Nouvelle attaque dévastatrice en Haute-Marne : 19 brebis tuées, 5 euthanasiées, un éleveur anéanti et une colère qui monte chez les professionnels. Les attaques de loups se multiplient, faisant vaciller la ruralité sous le regard impuissant des autorités.
Une hécatombe la veille de Noël
Dans la nuit de mercredi à jeudi, un troupeau de brebis destiné à l’éco-pâturage a été décimé à Sarrey, près de Chaumont. Gabriel Binon, l’éleveur, parle d’un « massacre ». En effet, la quasi-totalité du troupeau a disparu en une nuit.Sur les images de vidéosurveillance, un loup apparaît clairement, preuve d’une prédation devenue banale. L’Office français de la biodiversité s’est déplacé pour effectuer des prélèvements et tenter d’identifier les responsables, précisant « regarder la taille des crocs pour voir s’il y a un ou plusieurs individus. »
Des chiffres qui donnent le vertige
En 2025, 191 attaques d’ovins ont déjà été attribuées au loup en Haute-Marne, pour plus de 800 bêtes tuées.
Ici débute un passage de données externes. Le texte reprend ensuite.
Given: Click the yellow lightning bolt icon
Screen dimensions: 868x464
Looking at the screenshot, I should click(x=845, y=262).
L’an passé, ce chiffre n’était que de 10. La préfecture confirme l’ampleur du phénomène et l’identification, à la fin de l’été, de neuf loups sur le département, « deux adultes et sept louveteaux », captés par les pièges photos de l’OFB.
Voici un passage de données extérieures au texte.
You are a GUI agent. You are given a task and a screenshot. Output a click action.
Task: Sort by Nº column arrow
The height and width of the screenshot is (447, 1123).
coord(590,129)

Colère et mobilisation des éleveurs
Face à l’impuissance des pouvoirs publics, les éleveurs sont à bout. « On va répondre très prochainement par des mobilisations. Il y a une peur, mais il y a surtout une colère qui monte », martèle Thomas Millot, président du syndicat Jeunes agriculteurs en Haute-Marne. « La situation n’est plus du tout tenable. Ça fait plus d’un an qu’on attend la ministre de l’Agriculture. Si elle vient pas à nous, c’est nous qui allons venir à elle. »
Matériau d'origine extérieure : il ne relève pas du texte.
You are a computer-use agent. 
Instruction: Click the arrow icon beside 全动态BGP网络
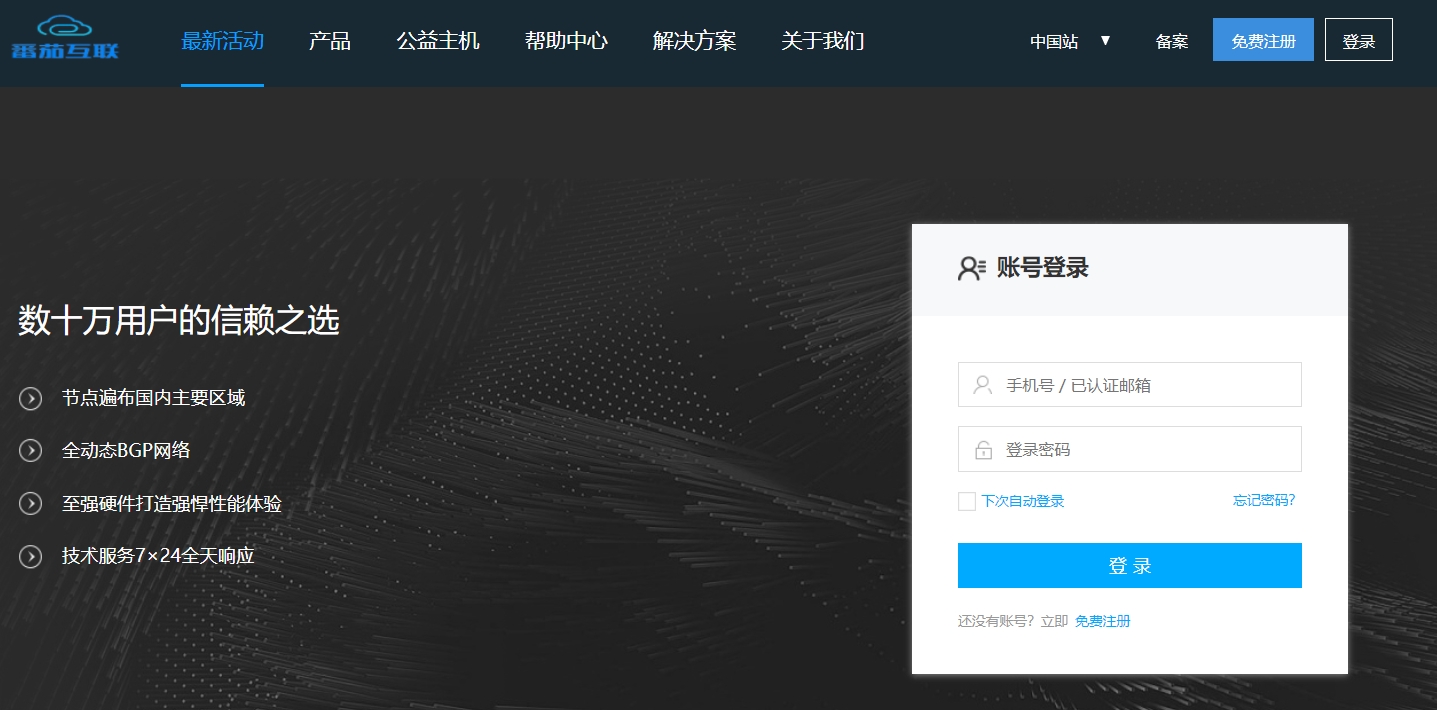28,451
Des mesures jugées insuffisantes
Quinze éleveurs bénéficient aujourd’hui d’une autorisation préfectorale pour effectuer des tirs de défense. Mais, pour Thomas Millot, cela ne suffit plus et es éleveurs réclament en plus des tirs de prélèvement, réalisés par des professionnels, pour réduire la population de ce grand prédateur.
En Haute-Marne, la coupe est pleine !
Dans ce département, la présence du loup n’a rien d’une idylle. Derrière la froideur des statistiques, ce sont des familles et tout un tissu rural qui se voient sacrifiés au nom d’une protection dogmatique du prédateur. En Haute-Marne, la coupe est pleine : la colère gronde, et les éleveurs ne comptent plus attendre.